- _TEXT EXTRACT_:
In Taxi Driver, Travis is shoved into the underground (underworld), trapped in pathological and systemically-instilled delusions, unaware of how ‘normal’ people behave, celebrate, or date. Travis is clearly a victim of the period's economic and political crises stemming from decades of class decomposition and militarism. In many studies of urban geography and displacement, as in Fitch's above-referenced book, the history of wealthy land-owning figures, who purposefully dismantled the city's industrial sectors beginning in the 1920s, is clearly outlined. Those elites who owned the land and buildings of Manhattan deemed it more profitable to deindustrialise, evict working class laborers, and to create the vast seas of office space we are familiar with. Later in the 1970s, the developers instituted a policy of ‘urban disaster capitalism’ blaming the unemployed for draining the city's resources. Austerity in the form of cuts to the gamut of the New Deal welfare state's social services are thus the foundation for Travis's New York, and its continued disintegration remains our reality today. The analog that Scott sketches today is to be found in the forms of alienation and atomisation from the relegation of our identities to consumption in the visible urban space.
Summoning the history of the austerity of the ‘70s, Scott produced a handout to accompany Picture City II that emulated a thin newspaper. On the back page is a reproduction of a 1975 Daily News cover with the sensational text: ‘FORD TO CITY: DROP DEAD’. Another bleeding of the past into the present. He addresses this shift to nostalgia – clearly recognisable in the art system as well – which fuels the design and sale of an image of ‘grit’. As Scott makes perfectly clear in the faux newspaper: ‘the appeal of an angst ridden past now asserts itself within the consumer-oriented present’. Neil Smith points to this moment as a breakdown of twentieth century liberal urban policy, writing:
In the US, President Ford's refusal to bail out New York City amidst a deep fiscal crisis (immortalized in the famous Daily News headline: “Ford to City: Drop Dead”), followed by the failure of President Carter's attempted urban plan in 1978, gave the first intimation of a national economy increasingly delinked from and independent of its cities. The wholesale demise of liberal urban policy followed in fits and starts, working toward Clinton's cynical slashing of the social welfare system in 1996. (2002)
Typically, the story of a changing New York – in the art historical context – begins with artists occupying vacant industrial spaces in the ‘60s, jump-starting a cycle of gentrification. The scope of the process, however, should be extended back to the late nineteenth-century. Scott's curatorial work at carriage trade demonstrates just such a historical perspective. It was initially based in SoHo, but has since moved to the Lower East Side. Long before SoHo followed the traditional processes of change, the area had already been a high-end shopping district in the mid-1800s, during America's first Gilded Age. Upper class shoppers would travel by carriage in between the main avenues, where street merchants would approach them; ‘carriage trade’ began to signify high-end retail.

- _TASKS TO CARRY OUT_:
**A.** In the passage on New York austerity, what did "carriage trade" begin to signify?
**B.** Quote the passage on New York austerity, starting at "Typically, the story" and ending at "signify high-end retail.".
The material after this passage has no connection to it.

- _DATA SEGMENT_:
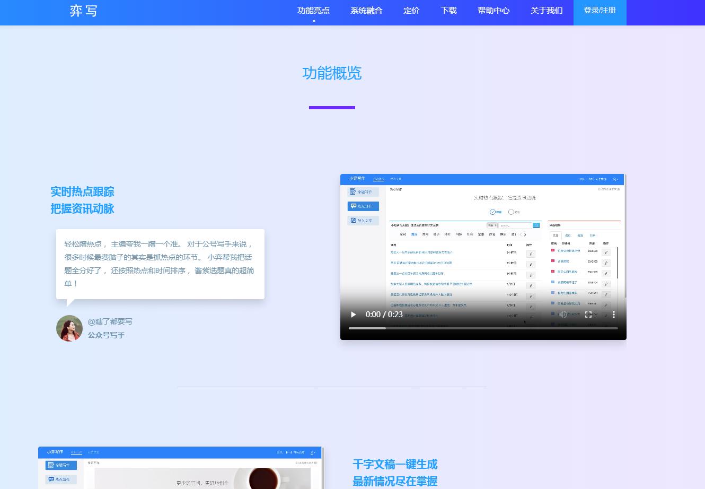Go to the 系统融合 page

- _RESPONSES TO THE TASKS_:
**A.** High-end retail.

**B.**
Typically, the story of a changing New York – in the art historical context – begins with artists occupying vacant industrial spaces in the ‘60s, jump-starting a cycle of gentrification. The scope of the process, however, should be extended back to the late nineteenth-century. Scott's curatorial work at carriage trade demonstrates just such a historical perspective. It was initially based in SoHo, but has since moved to the Lower East Side. Long before SoHo followed the traditional processes of change, the area had already been a high-end shopping district in the mid-1800s, during America's first Gilded Age. Upper class shoppers would travel by carriage in between the main avenues, where street merchants would approach them; ‘carriage trade’ began to signify high-end retail.